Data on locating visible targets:

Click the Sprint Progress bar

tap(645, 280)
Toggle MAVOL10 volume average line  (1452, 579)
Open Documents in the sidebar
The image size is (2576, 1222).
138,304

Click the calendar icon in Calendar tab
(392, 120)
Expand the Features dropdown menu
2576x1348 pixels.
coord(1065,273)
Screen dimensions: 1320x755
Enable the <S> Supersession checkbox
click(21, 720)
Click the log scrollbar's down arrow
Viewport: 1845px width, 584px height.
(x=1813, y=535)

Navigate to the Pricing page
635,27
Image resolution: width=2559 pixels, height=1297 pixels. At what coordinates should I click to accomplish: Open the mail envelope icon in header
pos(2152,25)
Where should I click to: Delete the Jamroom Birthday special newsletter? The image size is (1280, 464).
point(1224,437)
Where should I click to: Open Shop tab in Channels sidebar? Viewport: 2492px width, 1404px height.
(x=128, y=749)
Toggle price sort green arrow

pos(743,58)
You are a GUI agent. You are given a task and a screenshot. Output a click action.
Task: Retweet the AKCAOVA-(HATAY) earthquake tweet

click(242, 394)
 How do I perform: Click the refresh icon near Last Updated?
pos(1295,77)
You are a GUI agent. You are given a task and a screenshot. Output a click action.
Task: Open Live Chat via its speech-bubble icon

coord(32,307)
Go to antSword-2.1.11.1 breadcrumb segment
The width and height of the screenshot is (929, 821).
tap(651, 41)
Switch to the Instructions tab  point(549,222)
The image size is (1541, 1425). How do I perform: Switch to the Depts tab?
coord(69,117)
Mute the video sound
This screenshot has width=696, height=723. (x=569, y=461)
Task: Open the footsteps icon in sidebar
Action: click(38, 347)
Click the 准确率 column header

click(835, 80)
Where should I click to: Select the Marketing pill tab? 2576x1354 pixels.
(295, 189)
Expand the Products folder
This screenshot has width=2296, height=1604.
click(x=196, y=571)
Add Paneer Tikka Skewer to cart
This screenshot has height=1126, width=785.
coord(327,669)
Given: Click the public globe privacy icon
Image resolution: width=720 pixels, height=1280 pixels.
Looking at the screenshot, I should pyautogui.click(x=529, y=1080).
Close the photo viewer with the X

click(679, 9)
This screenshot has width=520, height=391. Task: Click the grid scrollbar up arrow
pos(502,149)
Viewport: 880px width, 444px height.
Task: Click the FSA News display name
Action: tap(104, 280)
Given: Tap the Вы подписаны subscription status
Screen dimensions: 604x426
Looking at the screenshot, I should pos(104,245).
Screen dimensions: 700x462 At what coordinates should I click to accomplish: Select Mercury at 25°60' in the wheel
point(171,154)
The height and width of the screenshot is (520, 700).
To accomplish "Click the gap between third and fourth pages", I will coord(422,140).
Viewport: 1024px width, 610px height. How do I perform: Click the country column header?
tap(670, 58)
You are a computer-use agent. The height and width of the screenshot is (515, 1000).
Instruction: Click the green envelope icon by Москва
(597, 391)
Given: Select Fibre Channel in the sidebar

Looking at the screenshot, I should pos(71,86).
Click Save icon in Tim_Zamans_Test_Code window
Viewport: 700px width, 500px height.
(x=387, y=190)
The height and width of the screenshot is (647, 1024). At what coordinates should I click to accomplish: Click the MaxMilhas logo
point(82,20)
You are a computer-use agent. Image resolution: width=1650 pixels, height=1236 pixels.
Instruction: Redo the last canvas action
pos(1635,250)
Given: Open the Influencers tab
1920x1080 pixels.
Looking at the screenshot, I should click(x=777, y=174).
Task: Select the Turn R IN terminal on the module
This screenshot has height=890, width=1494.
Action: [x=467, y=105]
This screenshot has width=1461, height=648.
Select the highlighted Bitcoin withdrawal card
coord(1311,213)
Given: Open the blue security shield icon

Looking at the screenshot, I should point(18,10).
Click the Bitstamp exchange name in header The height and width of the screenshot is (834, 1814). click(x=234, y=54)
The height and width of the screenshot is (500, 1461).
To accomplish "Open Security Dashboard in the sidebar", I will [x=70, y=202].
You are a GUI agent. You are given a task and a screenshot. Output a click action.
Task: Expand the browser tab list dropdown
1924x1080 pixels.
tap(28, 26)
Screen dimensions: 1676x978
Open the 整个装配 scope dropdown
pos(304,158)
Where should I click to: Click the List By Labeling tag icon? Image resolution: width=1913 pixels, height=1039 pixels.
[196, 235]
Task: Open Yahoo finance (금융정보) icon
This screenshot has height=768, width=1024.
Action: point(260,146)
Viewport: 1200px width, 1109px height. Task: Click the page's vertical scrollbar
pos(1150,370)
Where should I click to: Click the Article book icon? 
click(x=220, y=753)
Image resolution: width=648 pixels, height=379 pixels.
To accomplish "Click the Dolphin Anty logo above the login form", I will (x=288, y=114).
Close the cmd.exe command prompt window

» **EXERCISE REQUIREMENTS**:
Pick out every line in the entries above that contains the word "pixels", matching case exactly, and copy each one.

» **RIGHT ANSWER**:
2576x1348 pixels.
Image resolution: width=2559 pixels, height=1297 pixels. At what coordinates should I click to accomplish: Open the mail envelope icon in header
Where should I click to: Select the Marketing pill tab? 2576x1354 pixels.
Image resolution: width=720 pixels, height=1280 pixels.
You are a computer-use agent. Image resolution: width=1650 pixels, height=1236 pixels.
1920x1080 pixels.
1924x1080 pixels.
Where should I click to: Click the List By Labeling tag icon? Image resolution: width=1913 pixels, height=1039 pixels.
Image resolution: width=648 pixels, height=379 pixels.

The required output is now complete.